Before using cloud storage, you need to register a datastore in your Azure Machine Learning workspace first. For more information, see How to Access Data.

If your source data changes, you can refresh the dataset and add new data by rerunning Data Transfer component.

Prerequisite

Note:

Data Transfer component can only be run on ADF compute because the component implementation is based on ADF managed identity to meet compliance requirement, and ensure safe and efficient data transference.

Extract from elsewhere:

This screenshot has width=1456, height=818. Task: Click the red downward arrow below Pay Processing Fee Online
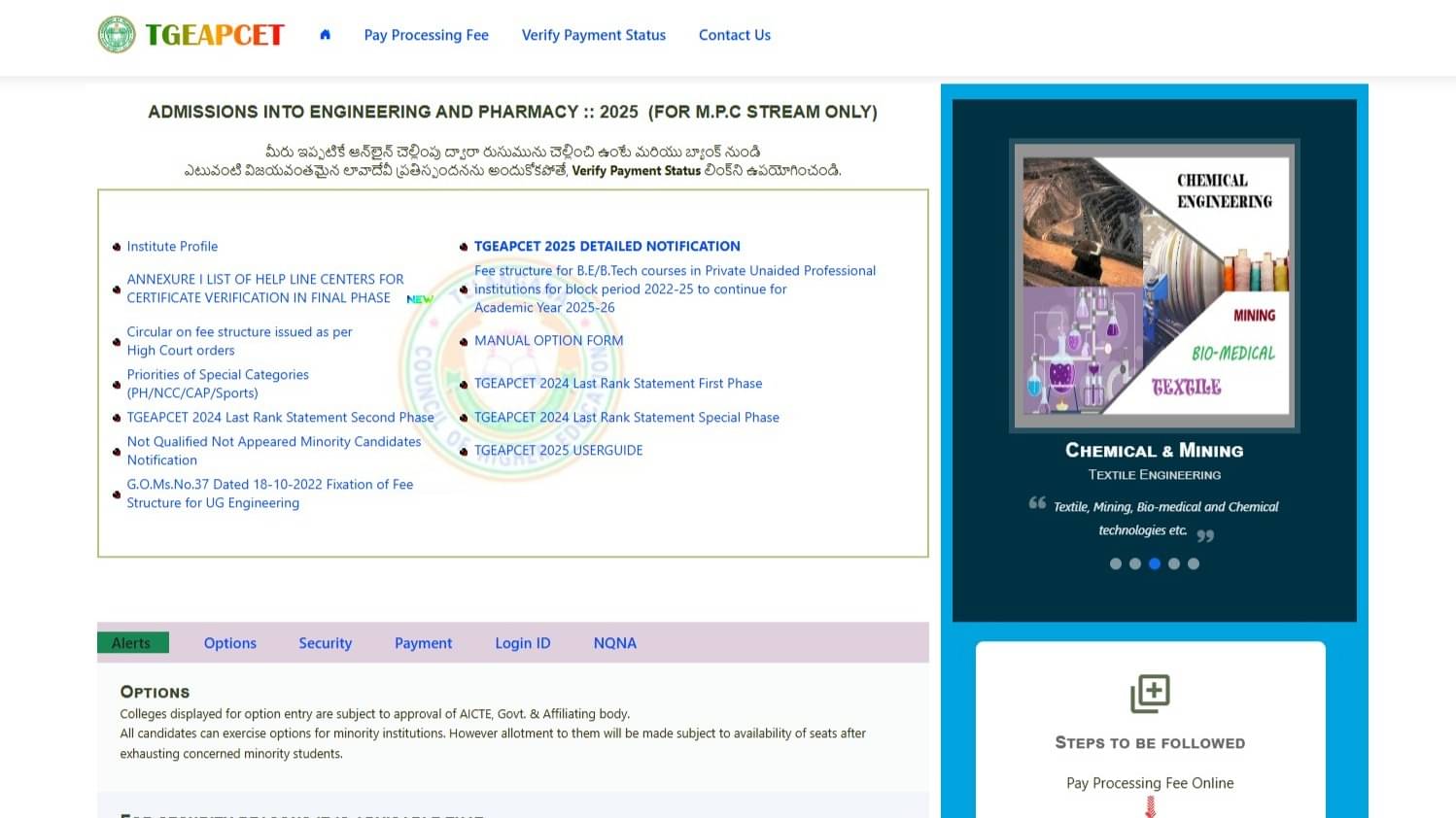coord(1150,808)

Attach Azure Data Factory compute to your workspace. Following code shows how to get or create an ADF compute and attach it to your workspace:

from azureml.core import Workspace
from azureml.core.compute import ComputeTarget, DataFactoryCompute
from azureml.exceptions import ComputeTargetException


def get_or_create_data_factory(workspace, factory_name):
    try:
        return DataFactoryCompute(workspace, factory_name)
    except ComputeTargetException as e:
        if 'ComputeTargetNotFound' in e.message:
            print('Data factory not found, creating...')
            provisioning_config = DataFactoryCompute.provisioning_configuration()
            data_factory = ComputeTarget.create(workspace, factory_name, provisioning_config)
            data_factory.wait_for_completion()
            return data_factory
        else:
            raise e


ws = Workspace.from_config()
data_factory_name = 'adftest'
data_factory_compute = get_or_create_data_factory(ws, data_factory_name)
print("Setup Azure Data Factory account complete")

How to write Data Transfer component yaml spec

Note:

Data Transfer component is exposed as custom component firstly for customer early testing and evaluation, and you need to create it from a component spec file. It will become a built-in component of Designer in the future, so you can directly load it from workspace by name.
Data Transfer component only support single input/output port.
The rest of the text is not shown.